Landowners and Government: The Secret to a Successful Relationship

By: Amos S. Eno
Posted on:11/30/2011

This is a continuation of our post about Jim Stone of the Blackfoot Challenge in Montana, and his broader effort to bring together private landowners across the country.

The Blackfoot Challenge got its name when landowners decided to try to form an organization to improve things on the ground through consensus.  They looked at a map and saw about 40% of the land was corporate or private, and about 60% was federal.  They knew it would be a “challenge” to work with all those different partners.  

The 80-20 Rule

“To this day,” says Jim Stone, “every month we talk about issues.  The landowners have an 80-20 rule.  We try to work on that 80% of issues we can agree on.  Our human nature is to dwell on the 20% people can’t agree on.  However, we focus on things we can get done.  

“Don’t throw down the gauntlet.  That’s what’s really made the Challenge successful.  We bring all sides together, so when someone walks out of a meeting he or she might still have the same opinions, but at least they can take home more information.  We don’t take positions.  The minute we pick sides, we’ve branded ourselves.  We’re strictly about improving the communities and the resource.”

The success of the Blackfoot Challenge can be summarized in Jim’s simple statement: “We don’t always think about cows anymore, because the crop we raise is grass.  We think as much about ground nesting birds to time the cutting of our hay as how we graze.  At Rolling Stone Ranch we’ve removed all our internal barbed wire and now have a one-wire electric fence.  It saves a ton of money and makes a huge difference in how wildlife moves.  Plus, we no longer spend a lot of time fixing fences.  

“Now, hundreds of college kids will look at you like you’re a dork when you tell them that.  To them, it’s obvious.  They’ll say, ‘why didn’t you do that before.  It’s simple!’  Well, that’s true.  It’s not grampa’s farm anymore.  We have to change some of the ways we do business and embrace technology.  For example, the ranches in Montana were usually built on a stream for a reason.  When they were built, they couldn’t pump water because there was no electricity - so they had to be near water.  Now we’ve got wind, solar, and standard electricity - so we can move facilities away, improve our water quality and riparian habitat.  Sometimes it’s a stretch, and it can be expensive.

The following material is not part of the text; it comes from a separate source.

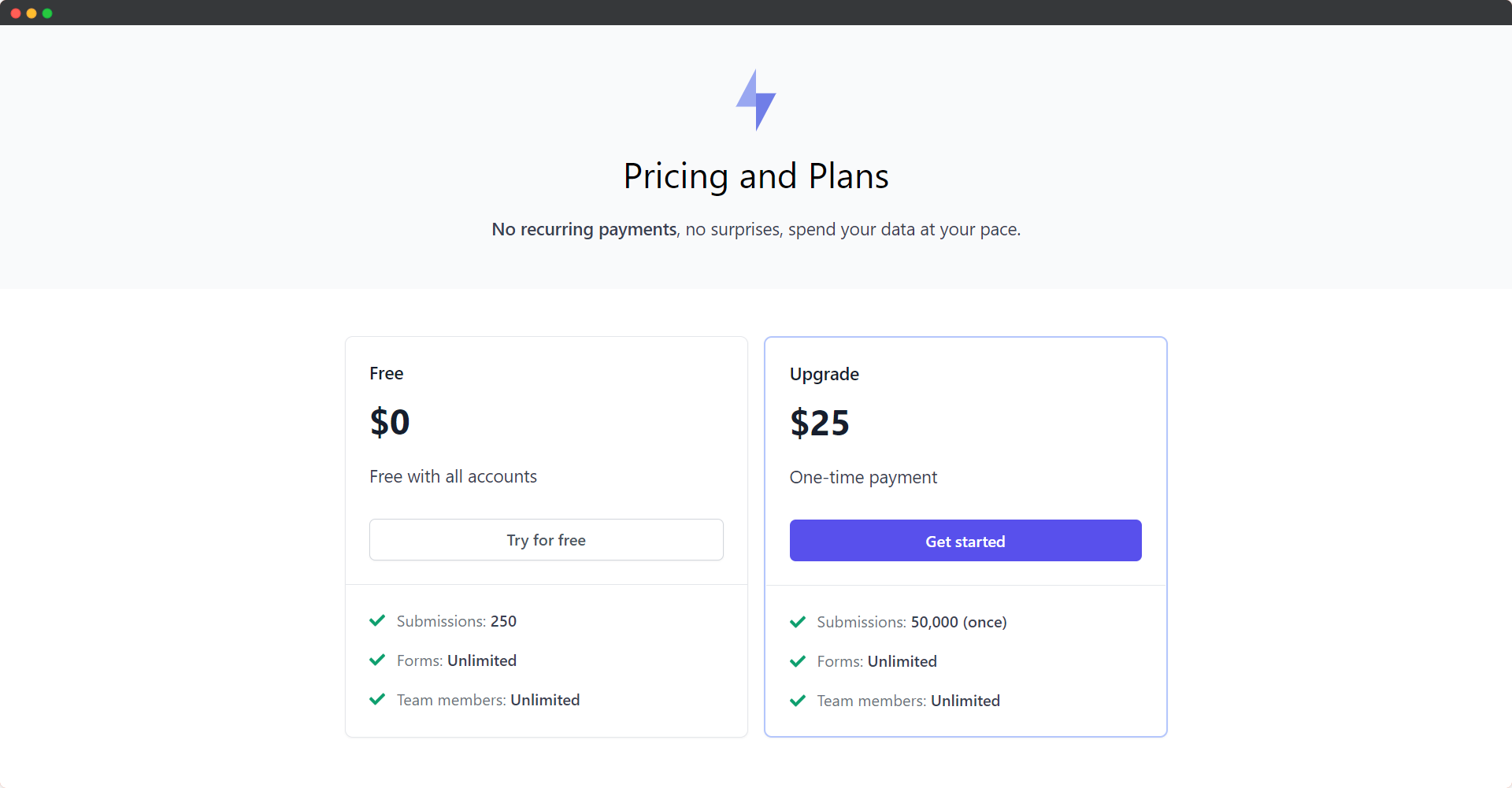Screen dimensions: 1512x788
Task: Click the Pricing and Plans heading
Action: coord(756,176)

Fisheries Biologists Learn About Cows Too

“I came out of college thinking I knew everything, but I found out I was not completely informed.  When my parents offered to let me take over their ranch out of college, I discovered that to do this I need partners and I need them now!  I’m not a water guy, I don’t fish, so in 1985 I could not tell you the value of fish and how it all connected together from ridge top to ridge top - how grazing on the uplands affects fisheries in streams.  Yet, today we base our grazing system and how much we stock the ranch by how good the fishery is.”  Jim emphasizes that his 180 degree turn was based on survival, and it was a two-way street:  fisheries biologists and wildlife biologists were also having to learn about cows.